Si, au contraire, ce refus n’est pas « joué », et que l’Allemagne n’a réellement pas l’intention de céder sur le financement direct des Etats par la BCE en cas de situation difficile de marché, alors, vraiment, l’Europe dans sa géométrie actuelle ne durera pas.

Pour nous, dans nos portefeuilles, tant qu’il n’y aura pas de réponse à ce problème, tant que la zone euro (dans sa forme actuelle, ou bien, après exclusion d’un certain nombre de pays – dont on commence à parler…), tant que la zone euro, donc, n’aura pas retrouvé son pouvoir de se financer directement auprès d’une Banque Centrale avec le contrôle des politiques budgétaires qui doit accompagner ce financement, nous nous abstiendrons de considérer la zone euro comme une terre d’investissement.

 


Et ailleurs dans le monde…

Ailleurs, nous avons des surprises positives sur la croissance, notamment aux USA: le ralentissement économique ne semble pas devoir se transformer en récession mondiale.
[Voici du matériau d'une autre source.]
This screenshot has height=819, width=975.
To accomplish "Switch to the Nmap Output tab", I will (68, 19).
Au sein des émergents, nous assistons à une croissance plus sereine, avec le dégonflement de la bulle immobilière en Chine, et la diminution des pressions inflationnistes – du fait du ralentissement économique des pays développés.
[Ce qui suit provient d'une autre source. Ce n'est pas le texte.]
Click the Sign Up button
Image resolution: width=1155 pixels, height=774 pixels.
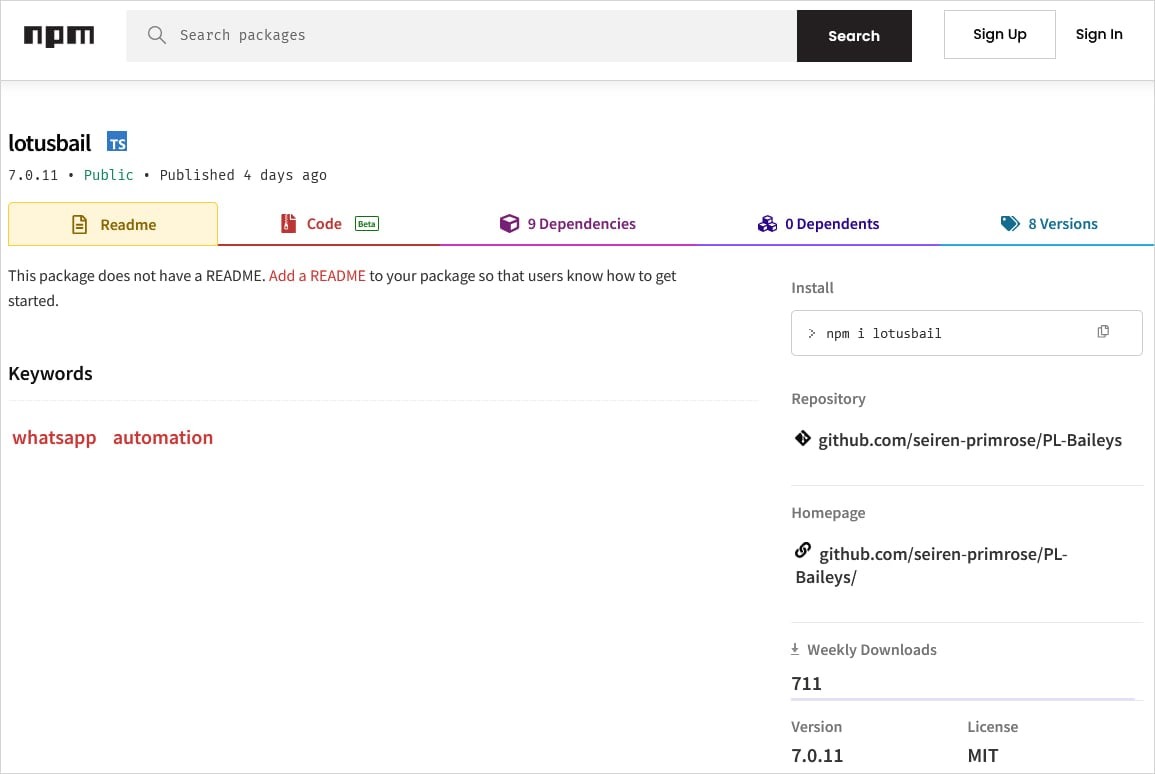999,35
La consommation intérieure des pays émergents se développe dans les meilleures conditions possibles, et les marchés liés à ce thème ont enregistré une nette reprise au courant du mois d’octobre, malgré les craintes sur l’Europe.

Dans nos mandats patrimoniaux, nous maintenons, pour le moment, notre surpondération en obligation de pays solides : pays émergents, Suède, Australie – afin de profiter à terme de l’appréciation de leurs devises vis-à-vis des monnaies du G3 (USD, euro, yen), sans prendre trop de risque de marché…dans l’attente d’un éclaircissement de la situation européenne.

Au sein de notre mandat spécial n°1, dédié à la consommation intérieure des pays émergents, nos

indicateurs de tendances sont redevenus positifs, ces derniers jours, pour la première fois depuis fin janvier 2011. Nous attendons néanmoins la confirmation dans le temps de ces indicateurs, et nous procèderons à l’investissement des nos fonds.